EXERCISE - Write out, word for word and with no pictures, each line below from the one containing "Given: Select row 8 header" through the one containing "Screen dimensions: 692x560", both included, and no other line.

AVAILABLE RECORDS -
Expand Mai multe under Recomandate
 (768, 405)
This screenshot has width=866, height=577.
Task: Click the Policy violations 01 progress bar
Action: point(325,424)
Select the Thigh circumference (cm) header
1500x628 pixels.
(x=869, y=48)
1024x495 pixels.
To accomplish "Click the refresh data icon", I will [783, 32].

---

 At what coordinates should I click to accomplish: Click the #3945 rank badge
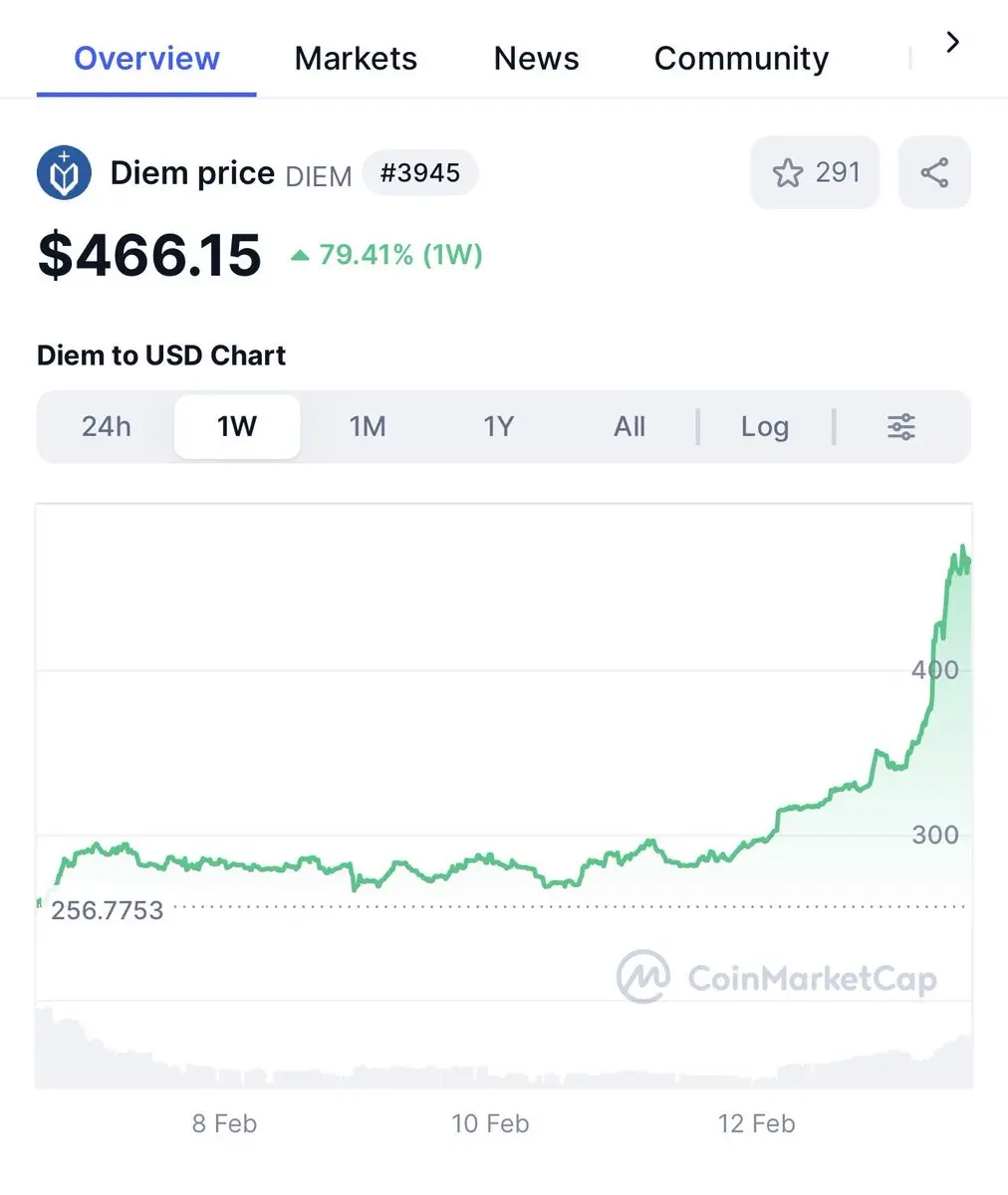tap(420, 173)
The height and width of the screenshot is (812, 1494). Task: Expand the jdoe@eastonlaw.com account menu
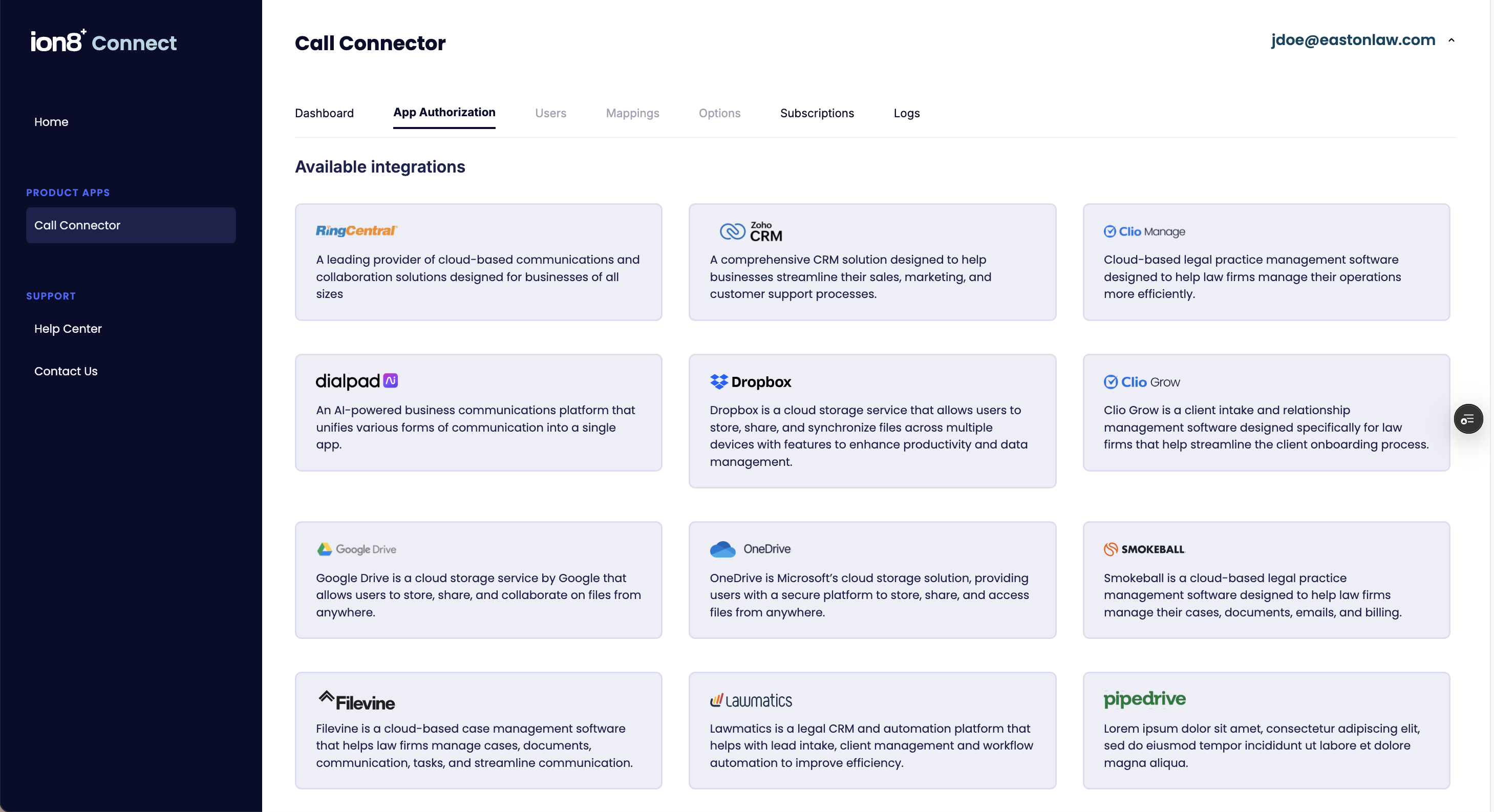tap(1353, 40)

==

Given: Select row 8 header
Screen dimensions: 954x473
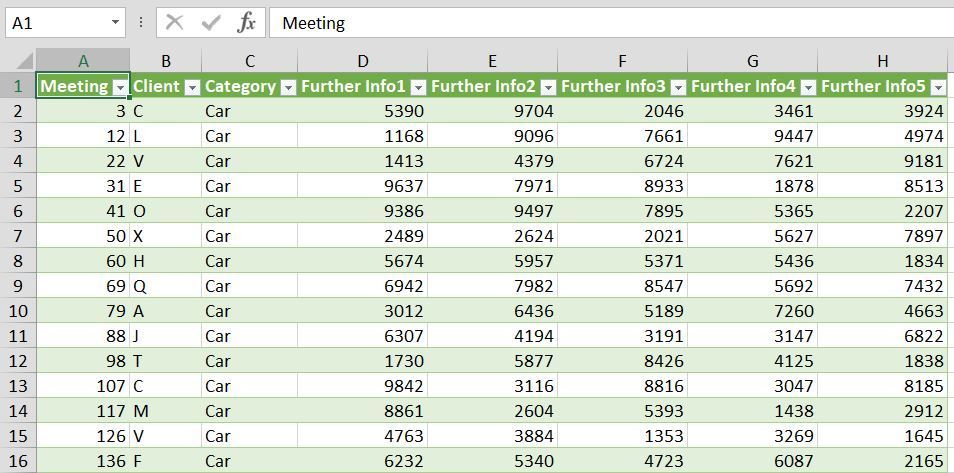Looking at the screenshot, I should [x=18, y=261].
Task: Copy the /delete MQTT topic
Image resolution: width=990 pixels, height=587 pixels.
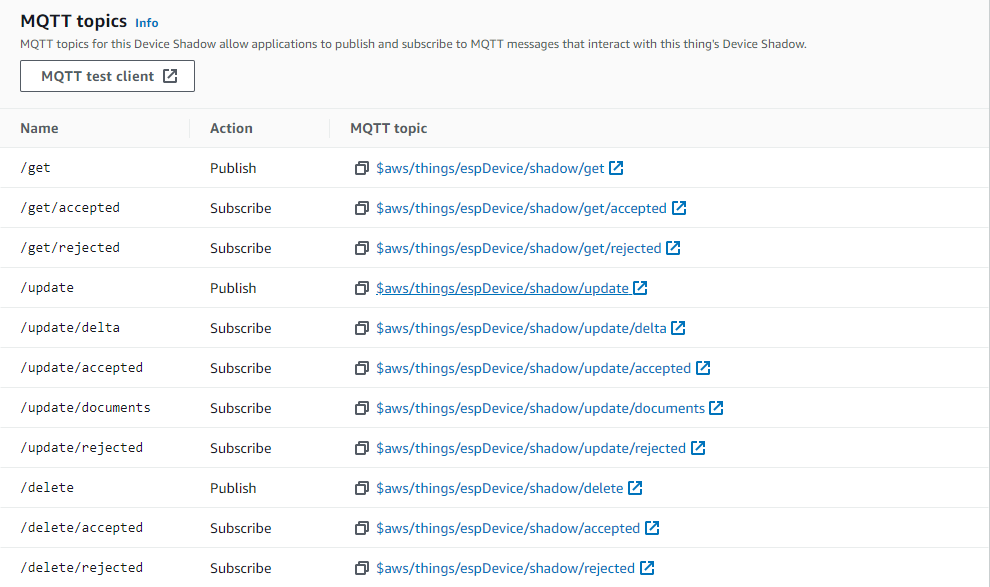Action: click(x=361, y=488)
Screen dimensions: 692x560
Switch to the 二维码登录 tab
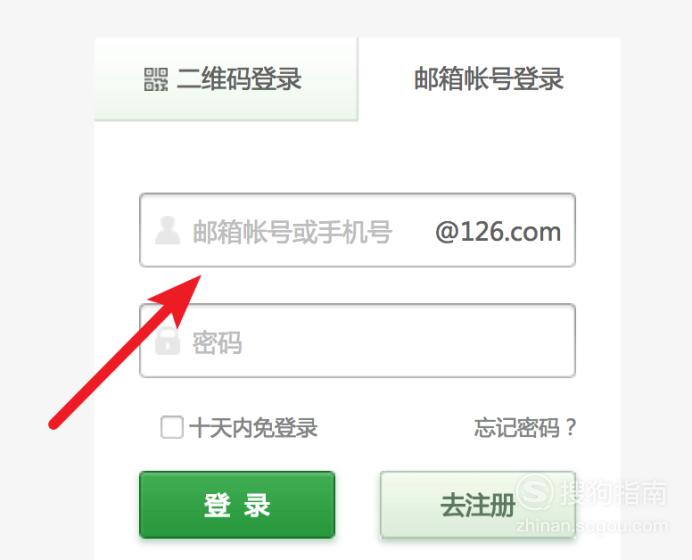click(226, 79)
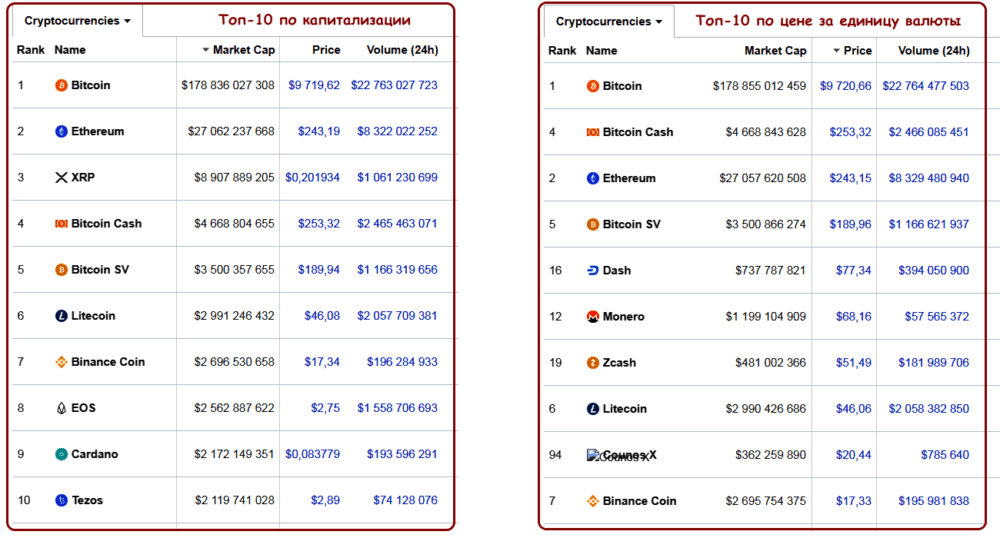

RESPONSE FOR THIS EXERCISE -
Given: Select row 8 header
Screen dimensions: 954x473
Looking at the screenshot, I should [x=18, y=261].
Task: Copy the /delete MQTT topic
Image resolution: width=990 pixels, height=587 pixels.
Action: click(x=361, y=488)
Screen dimensions: 692x560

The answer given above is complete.